Titanosaurian in Chile and its Phylogenetic and Biogeographical Context
DOI:
https://doi.org/10.54830/bmnhn.v61.2012.162Keywords:
Titanosauria, Lithostrotia, Cretaceous, ChileAbstract
An overview of the titanosaur fossil record in Chile is presented here along with the phylogenetic and paleogeographical implications of these findings. A phylogenetic approach, based on a review of the most complete data bases for Sauropoda and Titanosauria, shows that the Chilean specimens can be included like saltasaurids in the clade Lithostrotia, which includes the most recent common ancestor shared between Saltasaurus and Malawisaurus and all its descendents.

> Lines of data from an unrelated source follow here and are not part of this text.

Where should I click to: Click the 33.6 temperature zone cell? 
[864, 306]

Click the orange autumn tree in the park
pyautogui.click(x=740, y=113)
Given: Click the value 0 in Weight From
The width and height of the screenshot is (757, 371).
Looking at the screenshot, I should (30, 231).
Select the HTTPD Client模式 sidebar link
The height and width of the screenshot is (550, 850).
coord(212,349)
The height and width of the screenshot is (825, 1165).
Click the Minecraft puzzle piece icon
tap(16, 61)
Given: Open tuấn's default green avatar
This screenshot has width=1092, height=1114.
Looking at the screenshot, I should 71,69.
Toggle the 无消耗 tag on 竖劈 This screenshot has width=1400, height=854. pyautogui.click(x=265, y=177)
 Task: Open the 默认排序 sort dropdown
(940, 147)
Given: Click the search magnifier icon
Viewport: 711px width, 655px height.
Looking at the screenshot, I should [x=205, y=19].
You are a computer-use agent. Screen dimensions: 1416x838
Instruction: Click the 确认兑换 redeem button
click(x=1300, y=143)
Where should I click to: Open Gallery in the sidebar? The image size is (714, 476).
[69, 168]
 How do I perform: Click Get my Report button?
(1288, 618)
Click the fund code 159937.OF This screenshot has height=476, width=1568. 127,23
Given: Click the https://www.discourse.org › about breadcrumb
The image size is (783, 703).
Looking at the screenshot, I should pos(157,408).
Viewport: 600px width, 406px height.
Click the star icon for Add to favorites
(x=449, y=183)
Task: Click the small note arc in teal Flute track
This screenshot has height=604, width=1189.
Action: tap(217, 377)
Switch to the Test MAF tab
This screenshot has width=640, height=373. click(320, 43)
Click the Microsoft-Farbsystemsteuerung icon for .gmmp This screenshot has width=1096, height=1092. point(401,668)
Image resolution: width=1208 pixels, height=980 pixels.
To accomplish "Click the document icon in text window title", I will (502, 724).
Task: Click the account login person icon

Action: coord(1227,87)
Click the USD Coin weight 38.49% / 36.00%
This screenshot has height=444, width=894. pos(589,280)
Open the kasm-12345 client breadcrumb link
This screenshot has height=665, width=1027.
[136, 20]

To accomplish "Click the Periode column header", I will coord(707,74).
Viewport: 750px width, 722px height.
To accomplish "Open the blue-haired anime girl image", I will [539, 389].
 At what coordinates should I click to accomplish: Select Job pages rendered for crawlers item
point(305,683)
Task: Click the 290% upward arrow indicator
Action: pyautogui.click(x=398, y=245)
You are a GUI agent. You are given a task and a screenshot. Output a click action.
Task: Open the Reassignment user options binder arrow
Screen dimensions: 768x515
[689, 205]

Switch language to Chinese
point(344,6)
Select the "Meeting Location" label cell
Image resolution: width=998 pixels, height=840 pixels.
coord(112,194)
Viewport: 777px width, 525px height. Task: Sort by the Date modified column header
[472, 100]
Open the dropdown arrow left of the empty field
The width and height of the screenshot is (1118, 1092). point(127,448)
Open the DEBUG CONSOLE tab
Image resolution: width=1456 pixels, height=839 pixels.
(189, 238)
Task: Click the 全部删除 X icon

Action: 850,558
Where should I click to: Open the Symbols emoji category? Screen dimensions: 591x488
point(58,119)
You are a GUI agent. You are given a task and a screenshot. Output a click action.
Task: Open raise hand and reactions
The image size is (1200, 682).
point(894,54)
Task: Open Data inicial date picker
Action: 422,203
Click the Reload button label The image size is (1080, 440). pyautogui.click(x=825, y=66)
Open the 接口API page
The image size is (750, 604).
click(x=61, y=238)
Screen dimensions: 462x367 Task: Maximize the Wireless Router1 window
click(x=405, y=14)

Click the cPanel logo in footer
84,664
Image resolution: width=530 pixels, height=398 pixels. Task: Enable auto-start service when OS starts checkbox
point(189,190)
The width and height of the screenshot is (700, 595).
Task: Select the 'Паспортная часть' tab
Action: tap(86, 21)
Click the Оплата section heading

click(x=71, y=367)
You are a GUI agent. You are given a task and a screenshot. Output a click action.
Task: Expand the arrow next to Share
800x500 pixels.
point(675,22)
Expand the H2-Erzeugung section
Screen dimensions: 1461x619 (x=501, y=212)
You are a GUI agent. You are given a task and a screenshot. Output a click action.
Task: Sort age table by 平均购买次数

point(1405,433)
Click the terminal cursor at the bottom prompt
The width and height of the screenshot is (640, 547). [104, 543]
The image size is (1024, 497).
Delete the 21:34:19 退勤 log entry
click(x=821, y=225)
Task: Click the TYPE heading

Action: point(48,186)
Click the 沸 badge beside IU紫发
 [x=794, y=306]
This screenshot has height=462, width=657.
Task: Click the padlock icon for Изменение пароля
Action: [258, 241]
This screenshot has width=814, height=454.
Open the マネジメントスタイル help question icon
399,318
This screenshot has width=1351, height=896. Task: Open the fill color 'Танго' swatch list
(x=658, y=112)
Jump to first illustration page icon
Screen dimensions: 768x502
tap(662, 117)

The consistence and robustness analysis of this clade shows that the ingroup relationships are yet controversial, although the clade itself is stable, and that the greater stability is centered at the level of the clade Lithostrotia. The composition of various clades of the ingroup such as Saltasauridae, Saltasaurinae and Opisthocoelicaudiinae sensu stricto results to be variable depending on the data used. These analyses have direct effects on the biogeographic hypotheses: resulting topologies are consistent with a dispersion model of distribution. The Chilean taxa share, with the other Lithostrotia, an alternated geographic distribution compared to its position in the cladogram. In this way, is possible to find these taxa mixed, in a same shared node, with other South American species as well as specimens from North America, India, Africa, Madagascar, Asia and Europe.